### Brief
After locating the line that contains "Given: Select the", transcribe exactly that line and each one after it until the data ends, skipping pictures.

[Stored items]
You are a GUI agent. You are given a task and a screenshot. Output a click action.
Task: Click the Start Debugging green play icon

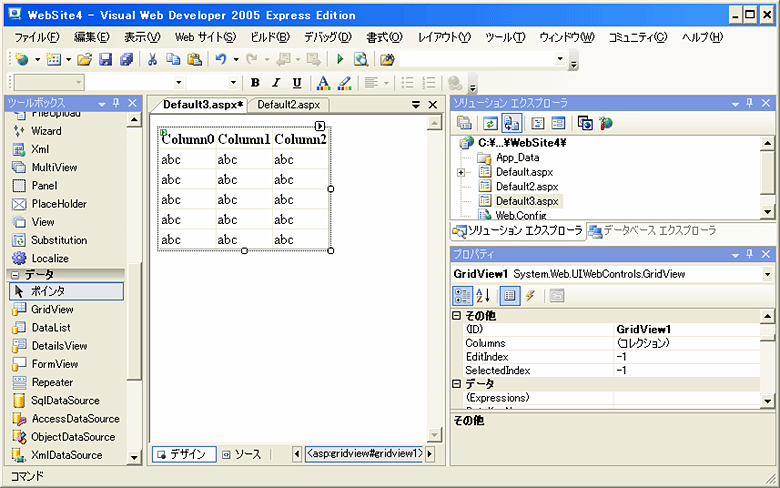click(340, 60)
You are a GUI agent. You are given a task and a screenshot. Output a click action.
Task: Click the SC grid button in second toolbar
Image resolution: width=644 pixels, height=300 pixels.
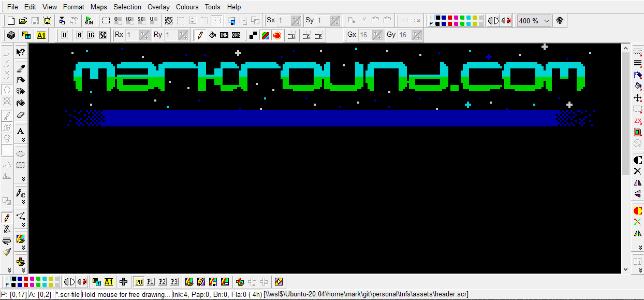coord(104,35)
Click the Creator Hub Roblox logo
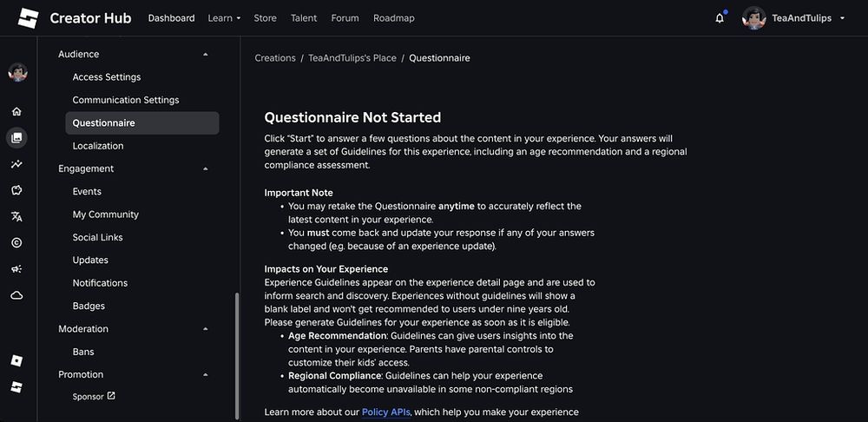Image resolution: width=868 pixels, height=422 pixels. coord(29,18)
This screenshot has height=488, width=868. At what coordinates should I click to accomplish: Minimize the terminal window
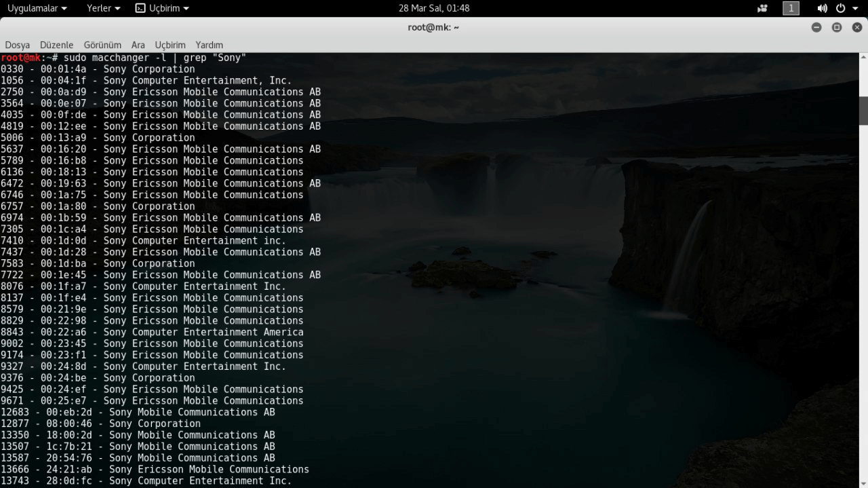[816, 27]
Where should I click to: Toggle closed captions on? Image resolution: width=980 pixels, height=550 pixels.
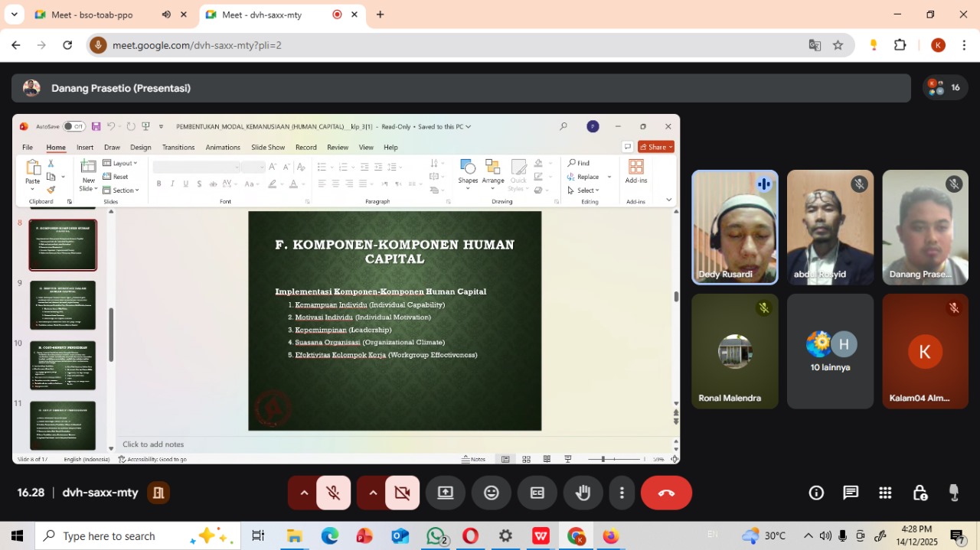click(537, 493)
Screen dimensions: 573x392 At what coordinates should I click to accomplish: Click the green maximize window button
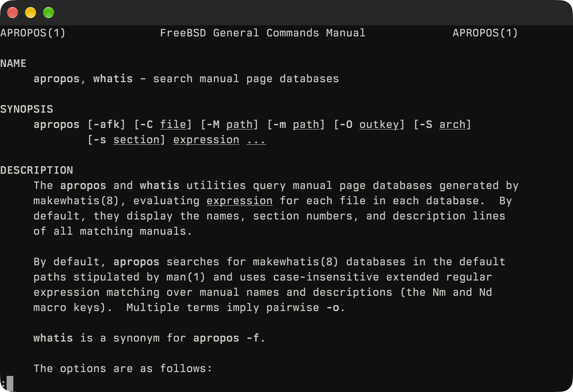[x=49, y=13]
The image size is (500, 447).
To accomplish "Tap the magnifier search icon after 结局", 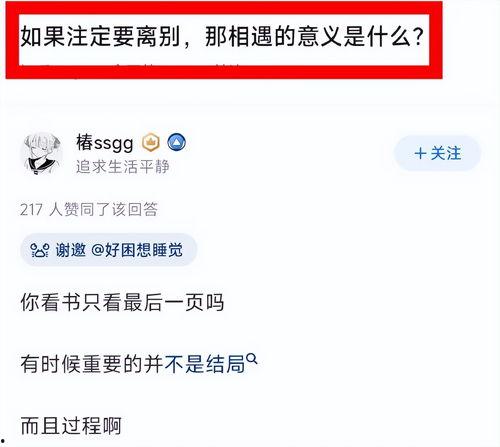I will click(252, 359).
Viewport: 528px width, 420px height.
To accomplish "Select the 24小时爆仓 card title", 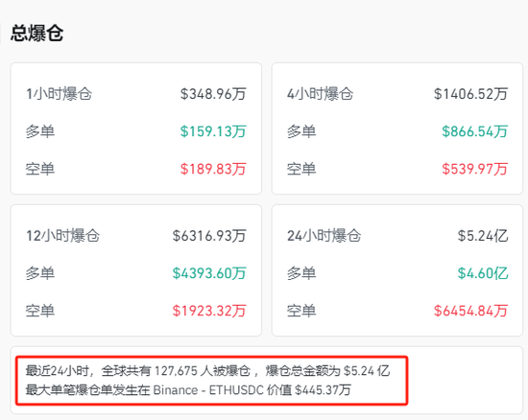I will (324, 235).
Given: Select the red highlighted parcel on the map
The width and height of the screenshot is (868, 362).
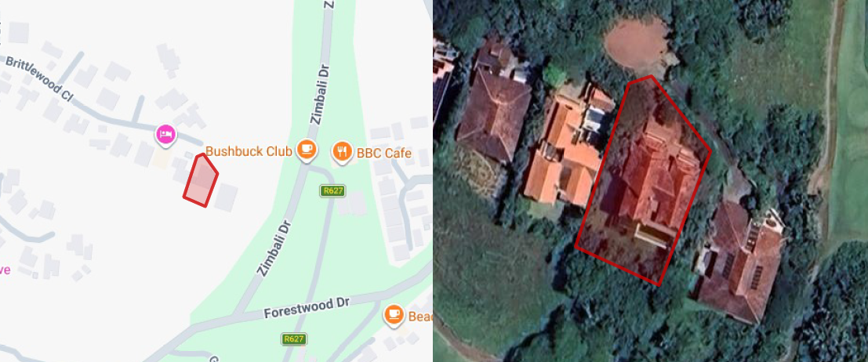Looking at the screenshot, I should pos(201,180).
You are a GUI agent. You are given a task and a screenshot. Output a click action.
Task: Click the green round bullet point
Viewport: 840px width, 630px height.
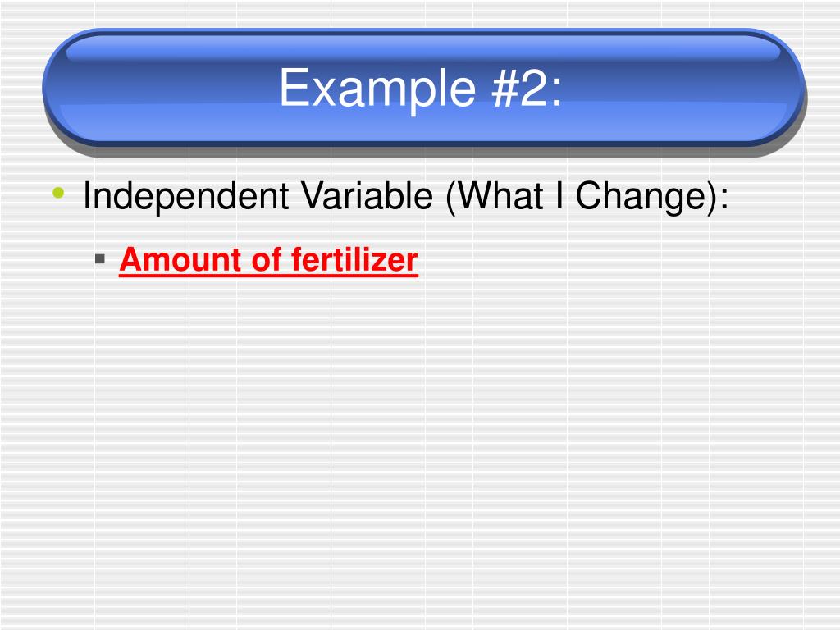pyautogui.click(x=59, y=193)
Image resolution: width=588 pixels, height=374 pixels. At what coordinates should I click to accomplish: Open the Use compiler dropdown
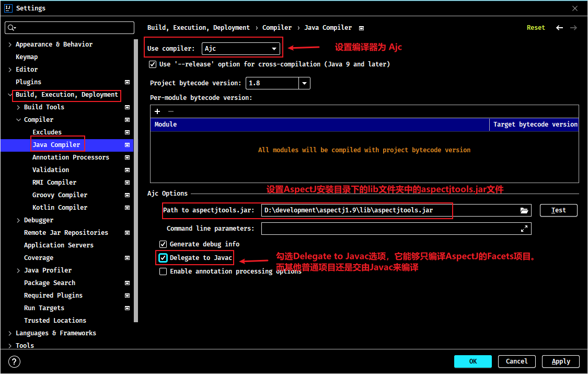click(x=241, y=49)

### Answer box
Given: Select the red highlighted parcel on the map
The width and height of the screenshot is (868, 362).
Looking at the screenshot, I should pos(201,180).
You are a GUI agent. You are given a task and a screenshot. Output a click action.
Task: Click the green round bullet point
Viewport: 840px width, 630px height.
pyautogui.click(x=59, y=193)
Image resolution: width=588 pixels, height=374 pixels. At what coordinates should I click to accomplish: Open the Use compiler dropdown
click(x=241, y=49)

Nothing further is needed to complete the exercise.